The head of a six-year study of Canada’s residential schools legacy used Wednesday’s closing ceremony, attended by Prime Minister Stephen Harper, to urge a high and urgent priority on reconciliation efforts.

OTTAWA — The head of a six-year study of Canada’s residential schools legacy used Wednesday’s closing ceremony, attended by Prime Minister Stephen Harper, to urge a high and urgent priority on reconciliation efforts.

Justice Murray Sinclair, the chairman of the Truth and Reconciliation Commission, said the dark history of Canada’s residential schools provides lessons that go far beyond the school experience itself.

“We ended up learning about, and therefore writing about, much more than residential schools, for this history is about so much more than just schools,” Sinclair told a ceremony at Rideau Hall — the Governor General’s residence and symbol of the Crown’s legal responsibilities to Canada’s Aboriginal Peoples.

A summary of the commission’s conclusions, including its description of a “cultural genocide” and the estimate deaths of more than 6,000 children, was released Tuesday along with an exhaustive list of 94 recommendations.

“My fellow commissioners and I are convinced that for healing and reconciliation to happen in this country, such work must be done as a high — and in some cases urgent — priority,” said Sinclair, as Harper looked on.

“And it must be done in partnership.”

It’s the question that now hangs over the $60-million class action settlement and the commission it spawned.

As Gov.-Gen. David Johnston himself put it Wednesday: “This is a moment to ask ourselves, ’Where do we go from here?”’

The prime minister did not address the gathering at Rideau Hall, but on Tuesday in the House of Commons he suggested that his government has already moved on addressing aboriginal concerns in the seven years since Harper issued an historic apology from the government of Canada.

The commission report’s authors have a different perspective, and Harper’s political adversaries are quickly jumping into the divide.

NDP Leader Tom Mulcair said righting the wrongs done to Canada’s Aboriginal Peoples starts with respect.

An NDP government would put a “filter” on all decisions that it makes to ensure every action respects First Nations’ treaty rights, inherent rights and Canada’s international obligations to indigenous peoples, Mulcair said Wednesday.

He said an NDP government would undertake as a top priority a “vast consultation” on improving the quality and accessibility of education for aboriginal children.

The Conservative government proposed an ambitious aboriginal education initiative but it foundered after some First Nations leaders complained they hadn’t been adequately consulted.

Mulcair acknowledged the difficulty of getting agreement among some 600 First Nations, but accused Harper of being unwilling to do the hard work to strike a deal.

“Mr. Harper likes to boast that the decisions he has to make are tough decisions.

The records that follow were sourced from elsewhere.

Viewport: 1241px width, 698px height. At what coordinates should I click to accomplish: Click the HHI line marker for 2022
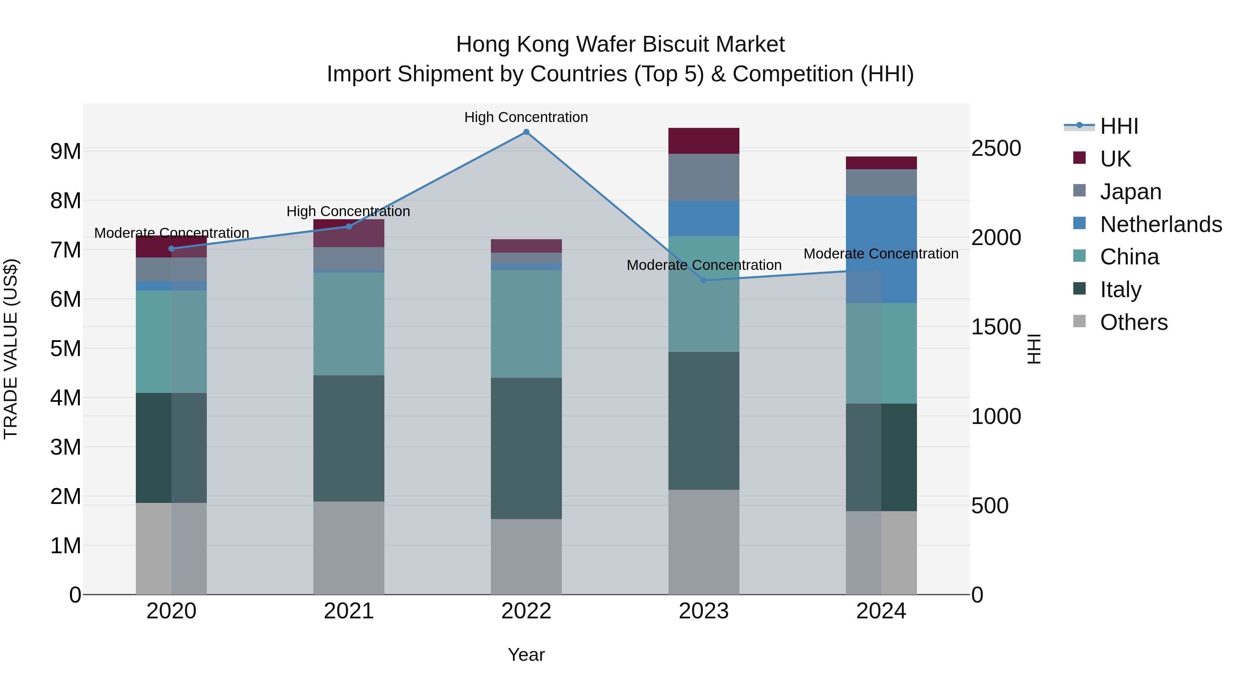point(526,132)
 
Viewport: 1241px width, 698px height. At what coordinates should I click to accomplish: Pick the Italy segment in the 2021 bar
point(349,438)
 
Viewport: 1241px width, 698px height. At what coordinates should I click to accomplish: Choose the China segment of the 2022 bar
point(526,324)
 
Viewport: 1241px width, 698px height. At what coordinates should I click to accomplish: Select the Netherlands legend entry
point(1161,224)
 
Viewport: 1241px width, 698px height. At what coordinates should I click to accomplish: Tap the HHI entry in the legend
point(1119,126)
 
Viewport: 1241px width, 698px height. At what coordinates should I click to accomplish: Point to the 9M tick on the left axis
point(65,151)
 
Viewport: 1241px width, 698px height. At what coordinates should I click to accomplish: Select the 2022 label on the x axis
point(526,611)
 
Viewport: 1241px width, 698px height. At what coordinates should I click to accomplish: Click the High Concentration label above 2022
point(526,117)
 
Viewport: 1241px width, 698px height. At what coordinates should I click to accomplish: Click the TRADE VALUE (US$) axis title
point(11,349)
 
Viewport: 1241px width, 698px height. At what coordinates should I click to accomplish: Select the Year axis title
point(526,655)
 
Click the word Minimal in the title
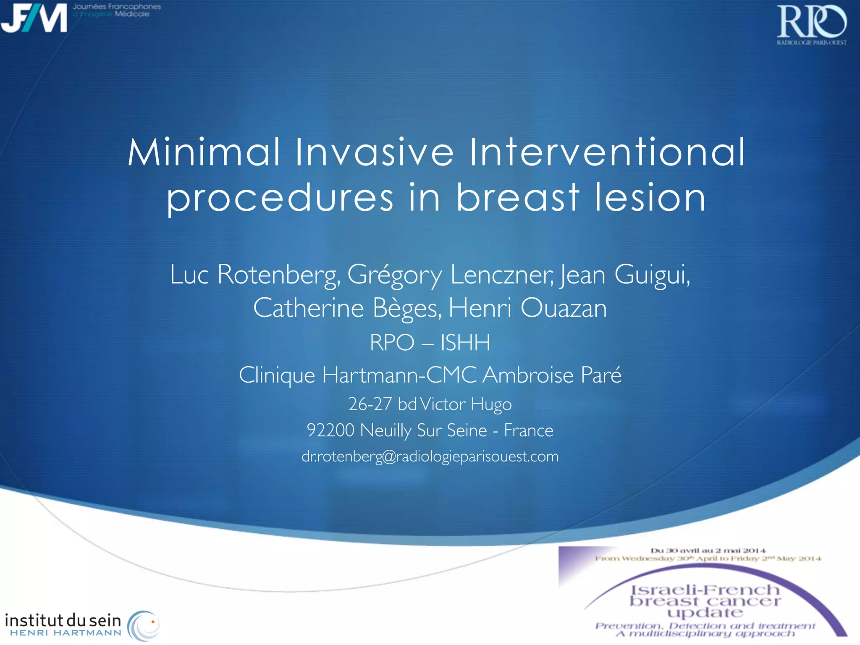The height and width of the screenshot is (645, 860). pyautogui.click(x=204, y=152)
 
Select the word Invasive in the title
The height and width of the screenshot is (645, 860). pyautogui.click(x=375, y=152)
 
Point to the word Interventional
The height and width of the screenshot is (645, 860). pyautogui.click(x=607, y=152)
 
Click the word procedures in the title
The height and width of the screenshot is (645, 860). pyautogui.click(x=280, y=198)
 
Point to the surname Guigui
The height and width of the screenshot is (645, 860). pyautogui.click(x=652, y=275)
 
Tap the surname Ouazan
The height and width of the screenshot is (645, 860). pyautogui.click(x=564, y=308)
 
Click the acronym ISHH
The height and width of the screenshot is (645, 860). pyautogui.click(x=465, y=343)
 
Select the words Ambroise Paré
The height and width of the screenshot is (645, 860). pyautogui.click(x=552, y=375)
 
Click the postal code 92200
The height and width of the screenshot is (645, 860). pyautogui.click(x=330, y=430)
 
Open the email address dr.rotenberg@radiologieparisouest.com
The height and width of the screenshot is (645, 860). pyautogui.click(x=430, y=456)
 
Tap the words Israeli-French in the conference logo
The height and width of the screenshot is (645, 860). pyautogui.click(x=705, y=590)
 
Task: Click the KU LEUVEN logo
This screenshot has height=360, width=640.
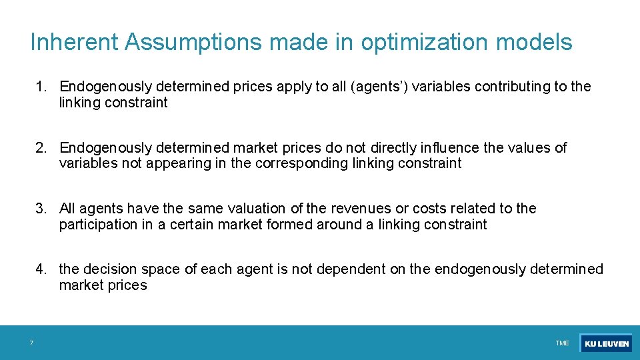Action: pyautogui.click(x=606, y=343)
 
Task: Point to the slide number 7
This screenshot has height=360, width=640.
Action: pyautogui.click(x=31, y=343)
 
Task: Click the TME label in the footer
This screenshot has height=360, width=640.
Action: pyautogui.click(x=562, y=343)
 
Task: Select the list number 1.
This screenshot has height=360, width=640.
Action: pyautogui.click(x=41, y=87)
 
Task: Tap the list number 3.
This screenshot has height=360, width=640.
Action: pyautogui.click(x=41, y=209)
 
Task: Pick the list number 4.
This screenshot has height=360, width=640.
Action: pyautogui.click(x=41, y=269)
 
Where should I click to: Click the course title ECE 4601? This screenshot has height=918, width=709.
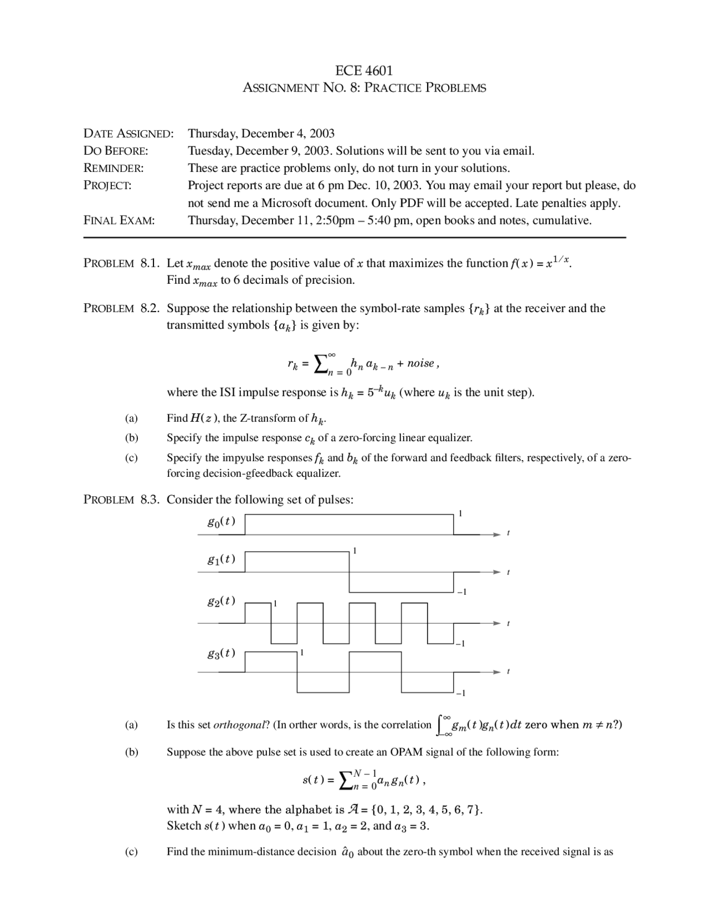click(364, 70)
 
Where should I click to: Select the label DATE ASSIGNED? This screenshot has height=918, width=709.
click(128, 134)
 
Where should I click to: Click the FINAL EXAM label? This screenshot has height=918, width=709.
click(119, 221)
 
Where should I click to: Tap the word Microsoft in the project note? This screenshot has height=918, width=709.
click(293, 203)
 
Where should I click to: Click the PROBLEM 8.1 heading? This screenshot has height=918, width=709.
click(121, 263)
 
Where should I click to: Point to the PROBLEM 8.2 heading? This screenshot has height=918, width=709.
click(121, 308)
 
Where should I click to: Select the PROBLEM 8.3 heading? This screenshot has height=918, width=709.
click(121, 499)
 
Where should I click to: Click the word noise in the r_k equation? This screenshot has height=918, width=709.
click(420, 363)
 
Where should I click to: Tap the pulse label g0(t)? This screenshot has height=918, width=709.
click(221, 522)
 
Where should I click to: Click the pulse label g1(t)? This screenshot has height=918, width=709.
click(221, 559)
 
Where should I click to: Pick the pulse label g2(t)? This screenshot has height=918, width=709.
click(221, 601)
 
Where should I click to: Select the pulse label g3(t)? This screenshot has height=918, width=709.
click(221, 653)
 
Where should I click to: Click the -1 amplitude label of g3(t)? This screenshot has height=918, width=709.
click(460, 693)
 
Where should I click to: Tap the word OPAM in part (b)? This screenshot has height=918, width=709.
click(407, 752)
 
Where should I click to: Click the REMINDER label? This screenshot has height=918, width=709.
click(113, 168)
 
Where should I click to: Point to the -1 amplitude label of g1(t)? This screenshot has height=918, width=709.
click(461, 592)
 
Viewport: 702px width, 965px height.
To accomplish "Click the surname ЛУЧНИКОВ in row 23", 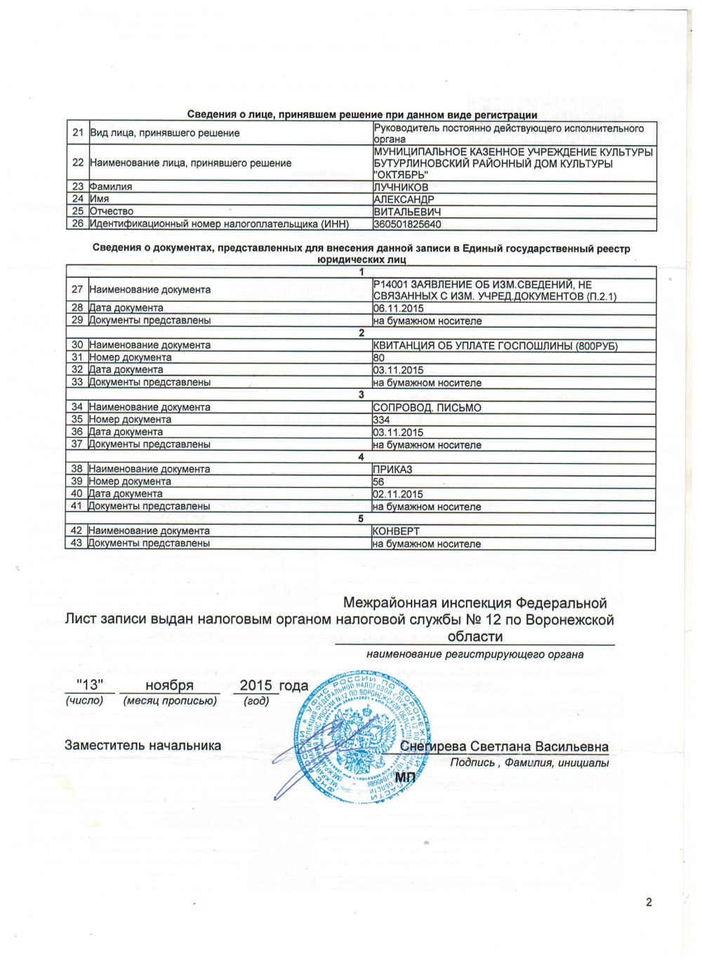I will [x=401, y=187].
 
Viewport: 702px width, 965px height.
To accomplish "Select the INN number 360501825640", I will [x=407, y=225].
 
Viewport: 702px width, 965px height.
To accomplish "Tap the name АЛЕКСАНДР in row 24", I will [x=404, y=199].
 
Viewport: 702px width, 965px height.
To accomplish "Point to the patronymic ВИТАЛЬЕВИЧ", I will [x=407, y=212].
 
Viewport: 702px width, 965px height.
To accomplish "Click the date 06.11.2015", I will [x=398, y=308].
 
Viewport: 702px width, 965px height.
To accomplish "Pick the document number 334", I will [x=381, y=420].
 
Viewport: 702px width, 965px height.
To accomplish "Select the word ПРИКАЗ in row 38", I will [x=392, y=469].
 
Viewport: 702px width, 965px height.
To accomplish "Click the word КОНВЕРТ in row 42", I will [x=396, y=531].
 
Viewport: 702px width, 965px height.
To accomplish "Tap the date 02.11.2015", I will [x=398, y=494].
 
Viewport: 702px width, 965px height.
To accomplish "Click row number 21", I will [x=77, y=133].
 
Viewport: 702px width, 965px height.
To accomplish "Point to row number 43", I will [x=77, y=543].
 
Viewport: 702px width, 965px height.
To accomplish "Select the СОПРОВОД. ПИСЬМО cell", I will [x=427, y=408].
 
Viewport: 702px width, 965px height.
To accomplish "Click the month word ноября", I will [x=169, y=686].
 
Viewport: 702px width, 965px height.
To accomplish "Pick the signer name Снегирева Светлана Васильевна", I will [x=504, y=747].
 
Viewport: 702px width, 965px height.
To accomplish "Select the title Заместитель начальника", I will [x=143, y=745].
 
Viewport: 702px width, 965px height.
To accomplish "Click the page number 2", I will [x=649, y=902].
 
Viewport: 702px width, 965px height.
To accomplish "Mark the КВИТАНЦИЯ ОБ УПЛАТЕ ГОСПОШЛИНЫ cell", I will [x=495, y=346].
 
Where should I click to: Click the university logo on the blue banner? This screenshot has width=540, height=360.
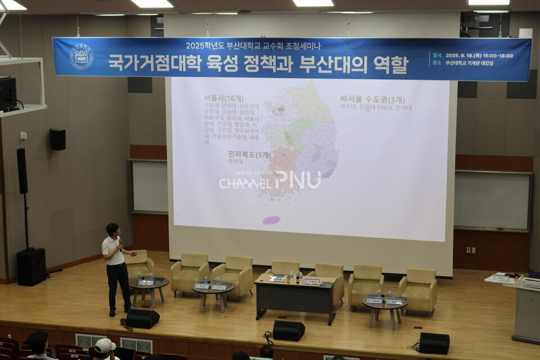pos(81,57)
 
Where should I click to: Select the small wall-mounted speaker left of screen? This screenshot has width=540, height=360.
pos(57,139)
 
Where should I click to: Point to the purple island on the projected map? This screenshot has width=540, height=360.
pos(271,220)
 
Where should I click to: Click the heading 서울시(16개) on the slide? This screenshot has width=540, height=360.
pos(223,98)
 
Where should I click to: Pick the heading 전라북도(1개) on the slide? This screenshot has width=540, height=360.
pos(249,154)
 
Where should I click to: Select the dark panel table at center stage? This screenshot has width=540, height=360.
pos(295,299)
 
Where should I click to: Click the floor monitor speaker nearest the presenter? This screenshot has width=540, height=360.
pos(142,318)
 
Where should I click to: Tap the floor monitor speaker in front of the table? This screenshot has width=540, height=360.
pos(289,331)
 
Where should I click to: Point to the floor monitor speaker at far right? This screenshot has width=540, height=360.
pos(434,343)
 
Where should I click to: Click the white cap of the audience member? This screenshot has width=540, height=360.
pos(105,345)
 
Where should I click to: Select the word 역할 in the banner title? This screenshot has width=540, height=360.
pos(390,65)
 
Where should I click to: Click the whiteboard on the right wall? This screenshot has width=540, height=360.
pos(492,201)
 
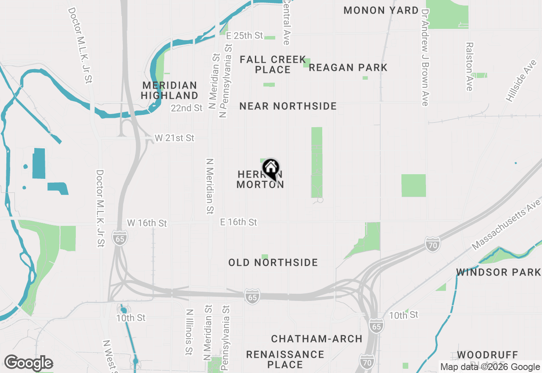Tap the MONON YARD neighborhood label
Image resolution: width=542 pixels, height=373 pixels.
(x=381, y=11)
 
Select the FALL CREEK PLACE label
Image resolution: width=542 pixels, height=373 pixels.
(x=273, y=64)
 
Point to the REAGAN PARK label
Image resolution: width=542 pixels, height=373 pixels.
(x=348, y=67)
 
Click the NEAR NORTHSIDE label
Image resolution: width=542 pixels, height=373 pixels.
(x=288, y=106)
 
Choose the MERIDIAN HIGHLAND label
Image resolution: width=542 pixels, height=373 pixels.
(x=169, y=90)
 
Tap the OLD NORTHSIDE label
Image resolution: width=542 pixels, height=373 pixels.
(x=273, y=263)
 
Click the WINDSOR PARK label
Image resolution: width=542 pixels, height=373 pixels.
(x=498, y=272)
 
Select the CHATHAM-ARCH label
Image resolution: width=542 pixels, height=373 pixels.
(x=317, y=339)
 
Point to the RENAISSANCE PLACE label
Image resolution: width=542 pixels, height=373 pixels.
(x=285, y=359)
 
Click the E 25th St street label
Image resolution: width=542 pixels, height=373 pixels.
(x=245, y=36)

Well, this is a tough one and it requires hard work but it requires putting people around the same table,” he said.

It’s unconscionable that aboriginal children “receive systematically 30 per cent less than other Canadian kids” for education, Mulcair added.

“So that’s easy to fix. You can get to that but you can’t impose it. It has to be the result of a vast consultation.”

He also reiterated his promise to launch within 100 days of taking office a royal commission of inquiry into murdered and missing indigenous women.